Structural business statistics (SBS) illustrate the structure of performance and costs, income and turnover, employment and investments of enterprises. The information is also used to compare the structure and competitiveness of Austrian enterprises within Europe. The Austrian strategy foresees a threshold sample in connection with use of administrative sources and model based estimation for enterprises below thresholds. This article deals with the results of the EU-harmonised structural business statistics of the production and service enterprises in sections B to N and division S95 of ÖNACE 2008 for the reference year 2018. 346 469 enterprises (legal units) with 3 044 226 persons employed achieved a turnover of EUR 807.4 billion, resulting in a production value of EUR 533.4 billion and a value added at factor costs of EUR 216.0 billion. The personnel costs for the 2 718 860 employees were EUR 134.0 billion and total investments corresponded to EUR 41.6 billion. The comparison of industries and construction with trade and services revealed that while just over four fifths (80.4%) of enterprises (legal units) operated in the services branches; the share of persons employed was 66.4%. In terms of the gross value added at factor costs, industries and construction accounted for 39.7% and the services sector for 60.3%, while more than two-thirds (69.4%) of total investment and 61.5% of turnover was made in the services sector.
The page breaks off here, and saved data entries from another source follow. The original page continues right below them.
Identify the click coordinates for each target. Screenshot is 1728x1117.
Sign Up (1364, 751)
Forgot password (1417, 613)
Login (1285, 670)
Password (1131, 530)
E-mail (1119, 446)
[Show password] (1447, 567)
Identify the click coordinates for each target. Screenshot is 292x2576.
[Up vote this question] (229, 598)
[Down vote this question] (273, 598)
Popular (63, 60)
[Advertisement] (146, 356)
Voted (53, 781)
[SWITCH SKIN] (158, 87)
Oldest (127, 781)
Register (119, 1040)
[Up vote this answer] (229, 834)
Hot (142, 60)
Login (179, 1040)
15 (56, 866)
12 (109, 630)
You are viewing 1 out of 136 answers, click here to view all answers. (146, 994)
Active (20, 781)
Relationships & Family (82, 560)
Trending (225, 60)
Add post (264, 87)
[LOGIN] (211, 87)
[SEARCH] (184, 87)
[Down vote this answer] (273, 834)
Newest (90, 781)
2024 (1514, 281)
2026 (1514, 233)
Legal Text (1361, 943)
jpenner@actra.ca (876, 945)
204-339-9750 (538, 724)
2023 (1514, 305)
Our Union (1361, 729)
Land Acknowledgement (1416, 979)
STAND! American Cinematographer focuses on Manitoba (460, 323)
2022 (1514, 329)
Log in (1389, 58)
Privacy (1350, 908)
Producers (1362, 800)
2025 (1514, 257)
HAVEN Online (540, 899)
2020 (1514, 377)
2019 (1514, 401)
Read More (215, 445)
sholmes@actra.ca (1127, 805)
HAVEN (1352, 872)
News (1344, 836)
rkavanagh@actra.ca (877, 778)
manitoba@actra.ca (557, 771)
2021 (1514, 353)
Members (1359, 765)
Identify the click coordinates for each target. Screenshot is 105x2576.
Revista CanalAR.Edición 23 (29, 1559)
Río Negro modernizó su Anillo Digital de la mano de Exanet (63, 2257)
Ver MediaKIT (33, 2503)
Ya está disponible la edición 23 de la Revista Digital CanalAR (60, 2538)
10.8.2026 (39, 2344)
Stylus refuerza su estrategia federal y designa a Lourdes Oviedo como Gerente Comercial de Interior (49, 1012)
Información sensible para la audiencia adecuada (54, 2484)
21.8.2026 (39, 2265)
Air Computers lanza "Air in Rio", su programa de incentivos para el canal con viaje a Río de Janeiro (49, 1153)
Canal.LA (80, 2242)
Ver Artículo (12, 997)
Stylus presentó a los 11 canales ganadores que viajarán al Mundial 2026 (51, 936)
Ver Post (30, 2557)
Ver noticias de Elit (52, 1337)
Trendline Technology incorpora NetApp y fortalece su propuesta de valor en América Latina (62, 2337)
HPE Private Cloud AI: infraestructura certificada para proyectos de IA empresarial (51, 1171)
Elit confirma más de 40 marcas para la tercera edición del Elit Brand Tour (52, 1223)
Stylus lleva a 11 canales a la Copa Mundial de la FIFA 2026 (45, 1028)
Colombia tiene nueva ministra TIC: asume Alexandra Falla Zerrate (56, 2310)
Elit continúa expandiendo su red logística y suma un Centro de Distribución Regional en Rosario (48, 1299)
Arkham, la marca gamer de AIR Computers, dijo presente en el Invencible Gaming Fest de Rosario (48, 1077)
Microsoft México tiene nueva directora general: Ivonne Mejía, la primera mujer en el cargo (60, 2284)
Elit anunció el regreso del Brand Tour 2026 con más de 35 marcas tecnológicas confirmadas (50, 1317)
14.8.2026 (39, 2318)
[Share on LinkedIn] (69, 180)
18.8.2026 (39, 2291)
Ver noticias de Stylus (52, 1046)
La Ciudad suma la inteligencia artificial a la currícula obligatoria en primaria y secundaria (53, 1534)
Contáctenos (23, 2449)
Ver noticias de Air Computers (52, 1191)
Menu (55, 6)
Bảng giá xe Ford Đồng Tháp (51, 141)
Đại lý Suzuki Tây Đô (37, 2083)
The results according to size classes of persons employed reflect the structure of the Austrian economy, which is predominantly characterized by small businesses. For the reporting year 2018, it emerged that 301 925 enterprises (87.1%) operated with less than ten employed persons. However, the enterprises in this size class achieved only 16.3% of total turnover and 17.3% of gross value added at factor costs. By contrast, 1 243 enterprises (0.4%) had 250 and more employed persons. Enterprises of this size, employed about a third (38.1%) of all employed persons, representing a share of 37.6% of turnover, 39.5% of the gross value added at factor costs, and 37.2% of investment. Value added at factor costs by size classes of persons employed shows that services accounted for the highest share of value added (80.5%) in enterprises with less than ten persons employed, whereas industry had a rather high share of value added (52.7%) in enterprises with 250 and more persons employed.

For the first time, SBS data based on the statistical unit “enterprise” (SU enterprise) are available. With the application of “profiling”, the SBS population has been delineated to 322 441 SU enterprises, aiming at eliminating the internal flows between legal units of the same SU enterprise. The results show a total turnover of EUR 790.4 billion resulting in a production value of EUR 525.2 billion and a value added at factor costs of EUR 215.8 billion. Hence EUR 16.7 billion of internal flows were eliminated. However, due to their additive character, there was no consolidation effect for the variables persons employed and value added at factor costs. However, a shift within the economic activities has taken place. The biggest shift can be observed from services to industry, which is mainly caused by outsourcing of support activities, such as IT and transport, to separate legal units within the same enterprise group.